Close relatives of the twin three-year-old girls who died in a horrific fire in Batlow this week has paid tribute to the "cheeky and wild" little lives lost.
Tammy Dubios, the aunt of Aisha and Lailani and sister of their father Geoffrey, told The Daily Advertiser her nieces had a true "spark of life" inside them.
"They were absolutely gorgeous, full of life," Ms Dubois said.
"Actually, there was a lot of the Dubois side in them.
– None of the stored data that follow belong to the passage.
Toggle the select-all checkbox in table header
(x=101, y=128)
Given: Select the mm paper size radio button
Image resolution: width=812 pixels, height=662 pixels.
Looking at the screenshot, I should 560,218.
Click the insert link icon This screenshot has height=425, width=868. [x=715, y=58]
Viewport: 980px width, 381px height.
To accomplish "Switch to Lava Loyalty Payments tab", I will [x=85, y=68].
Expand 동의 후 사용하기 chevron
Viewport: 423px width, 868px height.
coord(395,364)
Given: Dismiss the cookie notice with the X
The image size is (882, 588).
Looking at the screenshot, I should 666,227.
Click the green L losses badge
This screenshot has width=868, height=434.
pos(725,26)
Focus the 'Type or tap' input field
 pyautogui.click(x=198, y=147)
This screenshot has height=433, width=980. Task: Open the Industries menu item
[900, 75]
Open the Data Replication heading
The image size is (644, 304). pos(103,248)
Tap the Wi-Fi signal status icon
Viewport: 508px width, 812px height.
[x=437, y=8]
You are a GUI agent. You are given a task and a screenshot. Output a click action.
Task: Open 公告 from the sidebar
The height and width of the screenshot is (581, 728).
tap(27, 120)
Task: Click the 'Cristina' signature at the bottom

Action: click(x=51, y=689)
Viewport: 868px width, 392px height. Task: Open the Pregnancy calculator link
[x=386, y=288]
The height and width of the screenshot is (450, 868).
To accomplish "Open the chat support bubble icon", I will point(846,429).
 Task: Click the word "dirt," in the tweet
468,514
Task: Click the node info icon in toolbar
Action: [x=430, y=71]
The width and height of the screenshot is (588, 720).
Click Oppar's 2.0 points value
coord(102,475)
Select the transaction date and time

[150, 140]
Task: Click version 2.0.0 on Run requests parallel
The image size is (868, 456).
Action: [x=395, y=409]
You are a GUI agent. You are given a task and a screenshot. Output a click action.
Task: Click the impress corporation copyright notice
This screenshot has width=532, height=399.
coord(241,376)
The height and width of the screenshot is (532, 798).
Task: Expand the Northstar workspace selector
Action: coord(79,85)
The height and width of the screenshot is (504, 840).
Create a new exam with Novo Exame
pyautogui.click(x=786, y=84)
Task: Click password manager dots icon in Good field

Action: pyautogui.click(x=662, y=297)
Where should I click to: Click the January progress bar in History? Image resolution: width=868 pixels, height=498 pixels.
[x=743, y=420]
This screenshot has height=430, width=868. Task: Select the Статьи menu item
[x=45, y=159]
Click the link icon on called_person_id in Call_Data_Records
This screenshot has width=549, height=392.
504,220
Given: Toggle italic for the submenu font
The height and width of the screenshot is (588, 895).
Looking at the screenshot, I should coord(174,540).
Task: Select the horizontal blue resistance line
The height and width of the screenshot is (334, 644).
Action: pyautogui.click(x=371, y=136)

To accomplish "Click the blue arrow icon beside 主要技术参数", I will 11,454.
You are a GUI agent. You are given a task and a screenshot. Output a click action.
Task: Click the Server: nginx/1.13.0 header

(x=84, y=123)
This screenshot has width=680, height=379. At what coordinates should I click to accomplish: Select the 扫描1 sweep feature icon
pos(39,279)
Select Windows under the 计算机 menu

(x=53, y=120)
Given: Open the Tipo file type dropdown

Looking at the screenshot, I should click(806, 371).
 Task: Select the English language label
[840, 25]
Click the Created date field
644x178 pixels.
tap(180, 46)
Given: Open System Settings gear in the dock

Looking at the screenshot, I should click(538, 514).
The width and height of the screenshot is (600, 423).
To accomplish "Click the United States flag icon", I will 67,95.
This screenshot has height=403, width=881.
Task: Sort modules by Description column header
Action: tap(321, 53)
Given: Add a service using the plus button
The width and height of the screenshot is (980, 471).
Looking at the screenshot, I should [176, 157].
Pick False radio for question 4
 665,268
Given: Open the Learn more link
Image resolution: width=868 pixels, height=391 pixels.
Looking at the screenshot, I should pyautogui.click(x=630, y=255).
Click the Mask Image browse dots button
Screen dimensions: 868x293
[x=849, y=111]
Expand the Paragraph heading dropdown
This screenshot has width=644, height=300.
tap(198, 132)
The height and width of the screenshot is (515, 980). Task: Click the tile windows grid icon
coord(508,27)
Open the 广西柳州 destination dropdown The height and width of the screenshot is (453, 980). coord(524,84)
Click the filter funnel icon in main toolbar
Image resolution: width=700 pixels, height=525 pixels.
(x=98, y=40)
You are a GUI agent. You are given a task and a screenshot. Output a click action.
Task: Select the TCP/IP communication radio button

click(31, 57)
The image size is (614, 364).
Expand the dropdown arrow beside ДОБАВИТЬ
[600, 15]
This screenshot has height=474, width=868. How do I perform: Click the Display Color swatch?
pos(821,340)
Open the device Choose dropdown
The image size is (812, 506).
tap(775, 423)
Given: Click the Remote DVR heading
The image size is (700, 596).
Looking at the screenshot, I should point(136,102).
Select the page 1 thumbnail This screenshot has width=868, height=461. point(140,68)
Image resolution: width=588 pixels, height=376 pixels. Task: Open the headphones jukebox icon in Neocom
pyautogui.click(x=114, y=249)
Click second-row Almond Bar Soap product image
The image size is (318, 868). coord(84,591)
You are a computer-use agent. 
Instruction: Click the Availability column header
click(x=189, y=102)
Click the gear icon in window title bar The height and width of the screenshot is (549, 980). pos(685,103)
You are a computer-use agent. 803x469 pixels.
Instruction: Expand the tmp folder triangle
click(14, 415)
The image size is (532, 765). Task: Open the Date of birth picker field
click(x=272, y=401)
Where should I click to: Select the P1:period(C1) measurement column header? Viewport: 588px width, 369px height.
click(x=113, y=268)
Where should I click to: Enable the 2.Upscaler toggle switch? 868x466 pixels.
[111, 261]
There are three of us Dubois sisters, and our mum, all of us are such tomboys and they were too.
"They loved playing in the dirt, the loved motorbikes, they loved getting out and getting dirty."
The girls' maternal aunt, Jazmyne Ford agreed, and told The Daily Advertiser they were "full of smiles".
"They were tomboys but loved pink," Ms Ford said.
"They literally did every single thing together and hated to be apart."
To their maternal grandmother, Ms Ford said, they were known as her "twinsess - twin princesses".
"Everyone who knew them just adored and loved them," Ms Ford said.
Living across the state border in Wangaratta, Ms Ford said the distance has been especially hard amid the COVID-19 travel restrictions.
"Christmas will always be special to me," she said.
"[That was] the last time we were all together. We had a lovely time with them and they were just so full of life and happy."
Ms Dubois recalled a particularly cherished memory from late last year, when the twins were found outside "painting the back fence all sorts of colours".
"I don't think they were meant to, but that's just what they did, they were adventurous," Ms Dubois said.
Aisha and Lailani lost their lives when fire consumed their Mayday Road home on Monday morning. Passersby and firefighters attempted their rescue, but they could not be saved.
Police Strike Force Edmondson has been established to investigate the circumstances that lead to the fatal fire.
Ms Dubois gave account of the harrowing moment she realised what had happened to her beloved nieces.
She had been in Tumut with her brother.
"We pulled into a servo and firies flew past us," she said.
"When we were driving, we were basically following them to Batlow and then a police paddy wagon flew past and I said to my partner, 'that's not good, that's either a car crash or a house fire'.
"Then I smelt the smoke, and I saw it, I just screamed, 'that's my brother's house', it was heartbreaking."
Ms Dubois also lives in the small town, within proximity of the now-destroyed Mayday Road dwelling.
"Every time I walk out, I see it. Looking out my window, I see it, everywhere I look, I see it and it breaks my heart again," she said.
"It just doesn't seem like this is real life. It's like something from a movie or something, you can't believe it's happened. I just feel numb inside."
In the wake of the devastating fire, family members of the girls' mother began a GoFundMe page that has garnered more than $10,000 in a day.
The page was started by the girls' maternal uncle, Levi Ford, who living in Queensland, never had the chance to meet his nieces in person.
"Unfortunately I never got the opportunity to meet them, and never will," Mr Ford told The Daily Advertiser.
"Every time I would FaceTime with them they would always be smiling and laughing, always getting up to mischief."
The house was destroyed along with much of the mother's and six-year-old brother Dominic's belongings. Mr Ford started the GoFundMe as a way to help his sister rebuild her life.
"At the moment I'm not sure if I can make it down to my sister's," he said.
"My nephew lost everything in the fire not only his twin sisters. The last thing my sister needs is to have to worry about money."
Originally, the crowdfunder target was placed as $2000, but within 12 hours it had far exceeded that.
"I'm just so grateful and amazed by the kindness and generosity from the people who have donated," he said.
"I understand things are tough right now with everything going on and I really do appreciate everything everyone has done for my sister and the family."
In light of the crowdfunder, Ms Dubois said she too had been filled with hope to see so many people, even strangers, coming to the family's aid at this time.
"It's amazing how people have cared, there's been some who have donated like $500 at a time for a family they don't even know," she said.